6. Estímulo a uma cultura de doença e paradoxalmente de imortalidade, incluindo a criação de novas e desconhecidas doenças ou reduzindo os valores diagnósticos com consequente aumento artificial de sua prevalência, acompanhado de suas respectivas soluções terapêuticas; 

7. Desintegração e desaparelhamento técnico das agências, órgãos, associações ou instituições reguladoras em saúde, reduzindo sua autonomia, agilidade e credibilidade, aumentando a insegurança e a incerteza em suas decisões, o que inclui a migração de sua legítima responsabilidade para elementos que procurando defender o direito dos pacientes defendem a pressão. 

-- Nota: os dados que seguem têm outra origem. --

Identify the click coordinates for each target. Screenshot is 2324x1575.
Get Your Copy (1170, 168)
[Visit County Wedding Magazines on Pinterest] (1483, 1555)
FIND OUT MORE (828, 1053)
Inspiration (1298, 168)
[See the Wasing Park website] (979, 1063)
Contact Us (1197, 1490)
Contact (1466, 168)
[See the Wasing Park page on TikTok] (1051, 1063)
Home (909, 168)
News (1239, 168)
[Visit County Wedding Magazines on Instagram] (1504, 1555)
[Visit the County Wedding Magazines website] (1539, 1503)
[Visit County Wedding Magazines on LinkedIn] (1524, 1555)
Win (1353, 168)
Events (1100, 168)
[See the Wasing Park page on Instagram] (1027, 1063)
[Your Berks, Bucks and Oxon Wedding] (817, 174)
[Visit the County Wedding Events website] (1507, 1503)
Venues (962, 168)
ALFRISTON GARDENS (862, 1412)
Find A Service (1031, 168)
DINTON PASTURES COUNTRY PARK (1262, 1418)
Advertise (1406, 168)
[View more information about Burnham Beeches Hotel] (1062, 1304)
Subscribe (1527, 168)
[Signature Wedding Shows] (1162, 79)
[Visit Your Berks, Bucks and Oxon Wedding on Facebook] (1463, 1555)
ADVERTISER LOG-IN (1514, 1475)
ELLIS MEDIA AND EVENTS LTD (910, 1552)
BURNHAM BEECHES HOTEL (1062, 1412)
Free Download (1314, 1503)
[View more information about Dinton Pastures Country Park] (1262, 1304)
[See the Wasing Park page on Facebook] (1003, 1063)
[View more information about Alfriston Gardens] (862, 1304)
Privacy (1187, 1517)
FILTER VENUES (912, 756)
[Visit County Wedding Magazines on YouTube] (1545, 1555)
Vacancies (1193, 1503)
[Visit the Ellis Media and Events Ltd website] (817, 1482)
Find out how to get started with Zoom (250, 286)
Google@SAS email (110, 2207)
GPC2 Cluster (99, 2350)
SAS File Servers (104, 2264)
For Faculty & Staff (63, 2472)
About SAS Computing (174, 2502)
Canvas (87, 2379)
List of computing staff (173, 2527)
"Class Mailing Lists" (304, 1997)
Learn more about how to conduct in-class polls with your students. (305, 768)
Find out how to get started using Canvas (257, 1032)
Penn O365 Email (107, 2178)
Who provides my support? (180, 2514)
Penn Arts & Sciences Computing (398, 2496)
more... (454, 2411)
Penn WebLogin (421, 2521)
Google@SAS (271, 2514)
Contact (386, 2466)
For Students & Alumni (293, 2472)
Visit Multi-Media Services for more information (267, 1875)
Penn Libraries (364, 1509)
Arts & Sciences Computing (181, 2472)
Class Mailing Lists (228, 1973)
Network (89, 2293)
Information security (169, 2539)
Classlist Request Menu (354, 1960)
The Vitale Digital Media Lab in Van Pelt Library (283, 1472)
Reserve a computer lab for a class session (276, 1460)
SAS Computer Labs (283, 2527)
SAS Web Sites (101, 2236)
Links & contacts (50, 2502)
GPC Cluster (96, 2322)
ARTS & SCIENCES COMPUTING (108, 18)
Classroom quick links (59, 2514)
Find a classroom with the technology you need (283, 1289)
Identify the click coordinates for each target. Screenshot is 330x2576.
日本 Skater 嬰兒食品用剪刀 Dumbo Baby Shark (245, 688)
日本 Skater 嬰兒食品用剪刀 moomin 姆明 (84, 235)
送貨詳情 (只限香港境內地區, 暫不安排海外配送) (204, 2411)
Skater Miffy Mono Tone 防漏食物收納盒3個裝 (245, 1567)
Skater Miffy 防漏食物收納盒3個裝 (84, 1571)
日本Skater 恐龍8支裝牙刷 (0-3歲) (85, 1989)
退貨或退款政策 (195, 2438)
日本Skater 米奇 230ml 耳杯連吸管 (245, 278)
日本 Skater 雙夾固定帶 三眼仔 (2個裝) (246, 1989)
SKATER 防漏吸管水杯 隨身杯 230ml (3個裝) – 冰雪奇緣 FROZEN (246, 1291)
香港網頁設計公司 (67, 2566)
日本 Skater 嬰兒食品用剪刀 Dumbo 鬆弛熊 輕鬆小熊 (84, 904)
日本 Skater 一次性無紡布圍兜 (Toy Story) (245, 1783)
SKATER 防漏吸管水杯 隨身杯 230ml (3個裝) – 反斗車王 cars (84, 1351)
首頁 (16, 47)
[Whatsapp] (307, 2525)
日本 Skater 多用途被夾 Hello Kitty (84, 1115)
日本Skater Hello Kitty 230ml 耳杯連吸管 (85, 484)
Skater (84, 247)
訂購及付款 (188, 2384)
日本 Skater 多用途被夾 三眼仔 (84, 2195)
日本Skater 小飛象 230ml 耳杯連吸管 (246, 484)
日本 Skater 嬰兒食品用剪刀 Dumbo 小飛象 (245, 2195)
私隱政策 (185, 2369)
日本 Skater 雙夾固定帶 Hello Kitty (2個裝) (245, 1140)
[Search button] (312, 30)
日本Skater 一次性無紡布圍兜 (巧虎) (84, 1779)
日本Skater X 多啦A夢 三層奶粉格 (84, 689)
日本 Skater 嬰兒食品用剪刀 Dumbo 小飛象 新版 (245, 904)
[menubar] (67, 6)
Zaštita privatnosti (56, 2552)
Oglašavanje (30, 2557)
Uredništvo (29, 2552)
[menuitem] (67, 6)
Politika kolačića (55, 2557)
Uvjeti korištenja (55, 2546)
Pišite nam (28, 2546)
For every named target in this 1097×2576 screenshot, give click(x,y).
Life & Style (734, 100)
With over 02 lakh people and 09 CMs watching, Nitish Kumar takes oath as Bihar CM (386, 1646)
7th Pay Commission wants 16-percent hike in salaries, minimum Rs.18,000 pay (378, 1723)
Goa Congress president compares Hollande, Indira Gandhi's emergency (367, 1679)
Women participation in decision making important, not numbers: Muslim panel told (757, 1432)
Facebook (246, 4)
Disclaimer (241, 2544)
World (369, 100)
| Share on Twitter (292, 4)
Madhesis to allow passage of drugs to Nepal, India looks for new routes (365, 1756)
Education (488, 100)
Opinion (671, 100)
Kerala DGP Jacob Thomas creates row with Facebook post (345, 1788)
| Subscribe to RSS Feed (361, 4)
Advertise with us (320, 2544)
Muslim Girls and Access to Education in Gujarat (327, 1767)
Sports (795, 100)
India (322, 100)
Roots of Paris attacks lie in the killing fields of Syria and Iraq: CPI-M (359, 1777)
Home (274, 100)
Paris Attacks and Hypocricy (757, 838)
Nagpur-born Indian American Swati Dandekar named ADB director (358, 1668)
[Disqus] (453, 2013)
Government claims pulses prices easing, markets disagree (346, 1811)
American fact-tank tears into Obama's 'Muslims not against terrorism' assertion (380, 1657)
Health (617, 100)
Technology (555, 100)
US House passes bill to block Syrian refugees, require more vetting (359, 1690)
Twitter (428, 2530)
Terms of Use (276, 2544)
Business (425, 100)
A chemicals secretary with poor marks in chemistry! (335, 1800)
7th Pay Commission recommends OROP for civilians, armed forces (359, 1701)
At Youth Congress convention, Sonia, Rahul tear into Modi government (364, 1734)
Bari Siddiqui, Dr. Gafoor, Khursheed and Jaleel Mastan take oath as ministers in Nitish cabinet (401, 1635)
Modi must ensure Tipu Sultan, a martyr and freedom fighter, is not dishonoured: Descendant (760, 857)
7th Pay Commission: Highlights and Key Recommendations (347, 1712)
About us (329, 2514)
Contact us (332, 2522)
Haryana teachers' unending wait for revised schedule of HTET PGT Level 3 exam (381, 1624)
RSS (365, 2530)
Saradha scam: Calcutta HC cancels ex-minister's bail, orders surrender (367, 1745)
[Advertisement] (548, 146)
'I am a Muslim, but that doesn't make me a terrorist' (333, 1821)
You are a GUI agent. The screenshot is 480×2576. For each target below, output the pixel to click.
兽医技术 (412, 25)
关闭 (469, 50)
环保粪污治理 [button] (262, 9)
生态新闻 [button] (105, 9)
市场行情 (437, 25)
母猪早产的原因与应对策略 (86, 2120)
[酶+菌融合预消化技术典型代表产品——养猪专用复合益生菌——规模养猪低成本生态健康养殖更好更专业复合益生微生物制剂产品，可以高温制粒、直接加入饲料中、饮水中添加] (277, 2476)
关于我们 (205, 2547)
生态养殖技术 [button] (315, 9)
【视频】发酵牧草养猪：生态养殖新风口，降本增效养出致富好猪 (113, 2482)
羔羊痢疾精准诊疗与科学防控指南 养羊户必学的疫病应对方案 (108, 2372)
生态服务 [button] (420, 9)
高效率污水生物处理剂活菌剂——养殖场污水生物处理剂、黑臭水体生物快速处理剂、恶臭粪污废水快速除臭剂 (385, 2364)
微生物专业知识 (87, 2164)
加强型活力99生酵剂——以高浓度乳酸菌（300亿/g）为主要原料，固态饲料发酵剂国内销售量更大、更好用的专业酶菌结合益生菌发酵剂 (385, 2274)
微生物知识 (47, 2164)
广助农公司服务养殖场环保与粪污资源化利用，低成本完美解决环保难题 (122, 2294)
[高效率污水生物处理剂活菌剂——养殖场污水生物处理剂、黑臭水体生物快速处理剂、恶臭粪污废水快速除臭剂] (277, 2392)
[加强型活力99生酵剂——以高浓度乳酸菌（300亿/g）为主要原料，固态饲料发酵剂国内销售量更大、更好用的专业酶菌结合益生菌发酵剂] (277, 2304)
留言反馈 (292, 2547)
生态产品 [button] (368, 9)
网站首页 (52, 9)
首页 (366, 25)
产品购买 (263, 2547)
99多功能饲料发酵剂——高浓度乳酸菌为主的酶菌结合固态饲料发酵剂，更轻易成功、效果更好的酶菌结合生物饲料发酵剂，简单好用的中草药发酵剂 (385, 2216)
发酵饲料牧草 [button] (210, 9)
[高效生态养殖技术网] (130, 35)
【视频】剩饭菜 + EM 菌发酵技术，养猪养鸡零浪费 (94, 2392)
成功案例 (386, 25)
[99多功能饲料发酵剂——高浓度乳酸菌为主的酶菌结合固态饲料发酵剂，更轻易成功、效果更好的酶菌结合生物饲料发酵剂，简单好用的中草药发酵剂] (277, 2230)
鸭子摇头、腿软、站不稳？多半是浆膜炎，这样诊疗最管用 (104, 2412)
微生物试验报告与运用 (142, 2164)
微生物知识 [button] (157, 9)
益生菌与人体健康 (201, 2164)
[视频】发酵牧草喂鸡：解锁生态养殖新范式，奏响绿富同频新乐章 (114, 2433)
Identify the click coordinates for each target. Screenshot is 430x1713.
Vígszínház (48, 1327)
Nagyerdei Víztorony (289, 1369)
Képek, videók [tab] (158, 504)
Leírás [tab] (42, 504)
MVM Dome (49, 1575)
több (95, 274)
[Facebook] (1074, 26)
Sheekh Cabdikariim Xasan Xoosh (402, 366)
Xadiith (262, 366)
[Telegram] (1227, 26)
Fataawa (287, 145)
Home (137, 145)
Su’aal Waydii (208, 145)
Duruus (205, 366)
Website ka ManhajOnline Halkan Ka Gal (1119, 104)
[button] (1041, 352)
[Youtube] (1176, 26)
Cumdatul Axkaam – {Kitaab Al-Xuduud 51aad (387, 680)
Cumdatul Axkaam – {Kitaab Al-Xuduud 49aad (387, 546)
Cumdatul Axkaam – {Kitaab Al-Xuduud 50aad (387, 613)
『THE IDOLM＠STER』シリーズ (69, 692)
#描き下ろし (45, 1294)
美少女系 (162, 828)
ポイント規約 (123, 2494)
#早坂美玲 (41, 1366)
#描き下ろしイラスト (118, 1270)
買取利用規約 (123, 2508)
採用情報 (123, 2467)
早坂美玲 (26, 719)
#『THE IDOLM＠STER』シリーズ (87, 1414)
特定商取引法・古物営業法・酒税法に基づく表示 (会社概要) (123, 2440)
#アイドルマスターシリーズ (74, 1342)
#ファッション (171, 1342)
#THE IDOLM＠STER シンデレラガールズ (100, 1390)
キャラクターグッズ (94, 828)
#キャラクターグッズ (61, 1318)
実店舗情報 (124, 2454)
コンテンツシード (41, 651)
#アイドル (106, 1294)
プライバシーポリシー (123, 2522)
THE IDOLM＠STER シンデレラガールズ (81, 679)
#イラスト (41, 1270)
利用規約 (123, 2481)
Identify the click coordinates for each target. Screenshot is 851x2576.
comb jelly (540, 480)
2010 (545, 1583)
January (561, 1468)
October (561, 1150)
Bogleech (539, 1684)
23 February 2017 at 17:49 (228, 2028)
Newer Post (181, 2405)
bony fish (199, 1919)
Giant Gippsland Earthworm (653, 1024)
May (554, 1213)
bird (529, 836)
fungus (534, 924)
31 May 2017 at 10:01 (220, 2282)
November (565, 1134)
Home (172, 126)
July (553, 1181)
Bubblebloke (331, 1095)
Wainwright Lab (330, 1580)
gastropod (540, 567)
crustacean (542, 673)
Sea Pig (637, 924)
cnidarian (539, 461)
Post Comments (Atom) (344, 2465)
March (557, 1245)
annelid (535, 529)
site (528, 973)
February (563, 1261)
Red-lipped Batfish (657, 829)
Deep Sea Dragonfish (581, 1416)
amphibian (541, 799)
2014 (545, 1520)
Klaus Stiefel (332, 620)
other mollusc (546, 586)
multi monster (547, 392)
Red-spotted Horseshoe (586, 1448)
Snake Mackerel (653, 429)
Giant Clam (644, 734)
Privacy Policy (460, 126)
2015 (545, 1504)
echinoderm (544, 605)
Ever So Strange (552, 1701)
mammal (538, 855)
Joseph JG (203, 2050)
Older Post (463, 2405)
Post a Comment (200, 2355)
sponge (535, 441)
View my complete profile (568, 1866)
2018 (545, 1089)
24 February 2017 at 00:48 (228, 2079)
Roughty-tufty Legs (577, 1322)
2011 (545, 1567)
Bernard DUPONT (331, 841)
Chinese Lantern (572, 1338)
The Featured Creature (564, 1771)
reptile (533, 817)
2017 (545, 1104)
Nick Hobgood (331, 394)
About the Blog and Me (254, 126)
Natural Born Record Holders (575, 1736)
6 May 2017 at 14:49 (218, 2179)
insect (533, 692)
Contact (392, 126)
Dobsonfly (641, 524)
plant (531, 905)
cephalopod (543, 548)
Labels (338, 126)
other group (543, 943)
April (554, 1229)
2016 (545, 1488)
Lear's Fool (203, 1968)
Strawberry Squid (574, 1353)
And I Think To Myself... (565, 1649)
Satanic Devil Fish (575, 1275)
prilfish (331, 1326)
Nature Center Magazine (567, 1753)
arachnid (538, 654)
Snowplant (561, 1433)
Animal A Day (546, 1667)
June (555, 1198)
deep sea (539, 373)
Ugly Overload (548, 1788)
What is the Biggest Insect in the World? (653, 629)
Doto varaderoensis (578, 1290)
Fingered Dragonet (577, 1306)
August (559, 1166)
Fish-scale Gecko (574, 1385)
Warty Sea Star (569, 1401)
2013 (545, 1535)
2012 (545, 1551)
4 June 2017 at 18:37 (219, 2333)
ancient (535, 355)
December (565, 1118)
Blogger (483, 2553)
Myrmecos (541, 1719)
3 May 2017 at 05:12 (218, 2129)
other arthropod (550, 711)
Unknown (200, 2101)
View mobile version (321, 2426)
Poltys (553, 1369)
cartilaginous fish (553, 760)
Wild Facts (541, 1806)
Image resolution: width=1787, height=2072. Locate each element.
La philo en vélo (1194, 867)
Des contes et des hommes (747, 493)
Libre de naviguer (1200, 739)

Este cenário é conhecido de todos e, devido a enormidade de seu tamanho, geralmente produz uma sensação de desesperança e impotência. Muitos que desejam a integridade devolvida à assistência de saúde são por “eles” imobilizados temporariamente ou até mesmo definitivamente. Entretanto há muitos que com redobrado esforço, olhando para os pacientes, perseveram e sem saber, ou sabendo, exercem uma constante, mas não inócua ética contrapressão. Congratulações a todos, e dicas de metodologia de trabalho baseada em time: 

1. Procurem prescrever utilizando as condutas sustentadas por evidência forte; 

2. Ouçam menos e leiam mais, acessando diretamente a informação científica atual; 

3. Avaliem criticamente as recomendações das diretrizes de especialidade antes de usá-las e, se possível, participem de seu desenvolvimento; 

4. Divulguem a evidência forte, inclusive com seus pacientes e detonem a evidência muito fraca; 

5. Resistam a modelos de retribuição por condutas baseadas sabe-se lá no que, e preservem seu tempo com seu paciente, investindo em uma tomada de decisão compartilhada e baseada em evidência; ​

6. Combatam o mito da criação de doenças e, em amor, esclareçam as famílias e pacientes que estão enfrentando os limites da vida e da medicina; 

7. Apoiem nossas instituições que estão empenhadas na proteção de nossos pacientes. Há alto RISCO OCUPACIONAL nesse trabalho de time, mas o enfrentamento é sustentável na certeza de que é a única opção para a criação de um sistema de saúde íntegro.